En général, la goniotomie et la trabéculotomie sont des interventions moins réussies dans le glaucome de développement que dans les autres glaucomes pédiatriques, probablement en raison de la dysgénésie de l’angle et d’autres anomalies de développement associées à ce groupe de glaucomes.
La trabéculectomie à la mitomycine C est associée à un effet de réduction de la PIO réussi dans 82 à 95 % des cas et à un succès à long terme d’environ 59 % au suivi de 2 ans. Cependant, cette intervention est associée à un risque d’endophtalmie postopératoire tardive dans 7-8% des cas.
Les dispositifs de drainage du glaucome ont été rapportés comme ayant des taux de réussite de 70-90% avec un succès à long terme rapporté à 58-63% à 2 ans de suivi. Le taux d’endophtalmie est faible avec cette procédure, 2,9%,mais une révision chirurgicale peut devoir être effectuée pour d’autres complications associées telles que la dislocation, le contact tube-cornée ou l’érosion.

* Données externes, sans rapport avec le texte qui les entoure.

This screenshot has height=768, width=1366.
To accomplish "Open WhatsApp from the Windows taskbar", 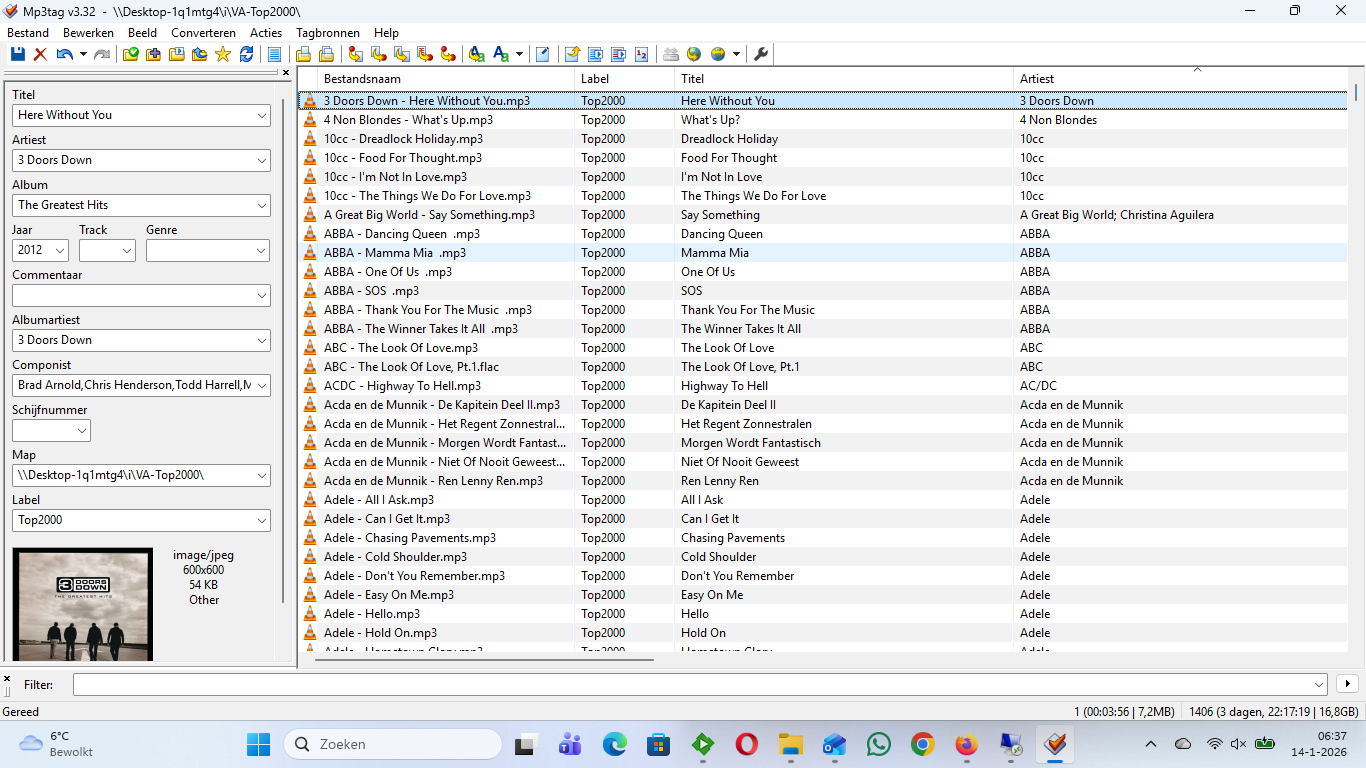I will tap(879, 744).
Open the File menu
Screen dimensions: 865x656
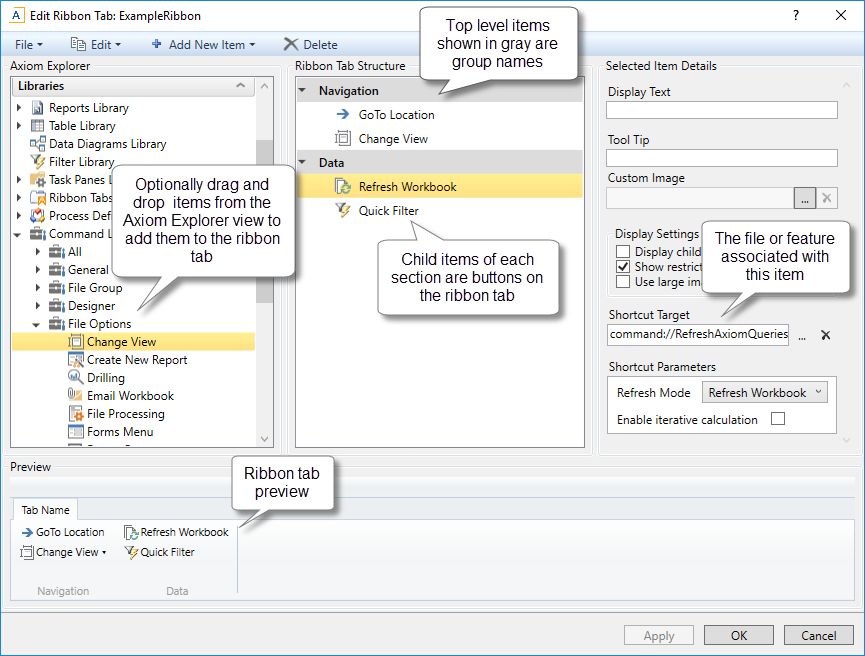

Dans les glaucomes pédiatriques réfractaires à la chirurgie, en particulier les glaucomes de développement, les dispositifs de drainage du glaucome ont des chances de réussir là où la trabéculectomie a relativement peu de chances de réussir.Les procédures cyclodestructrices sont généralement réservées aux glaucomes réfractaires après que les autres options ont été épuisées en raison des faibles taux de réussite rapportés, de la nécessité fréquente d’un nouveau traitement et des taux élevés de complications.
Autres considérations
A mesure que les patients atteints de SRA vieillissent, ils peuvent éprouver un éblouissement ou une photophobie importants et débilitants résultant de l’atrophie, de la polycorie et de la corectopie iriennes parfois progressives. Dans ces circonstances, des lentilles de contact peintes ou teintées peuvent être bénéfiques pour réduire ces symptômes.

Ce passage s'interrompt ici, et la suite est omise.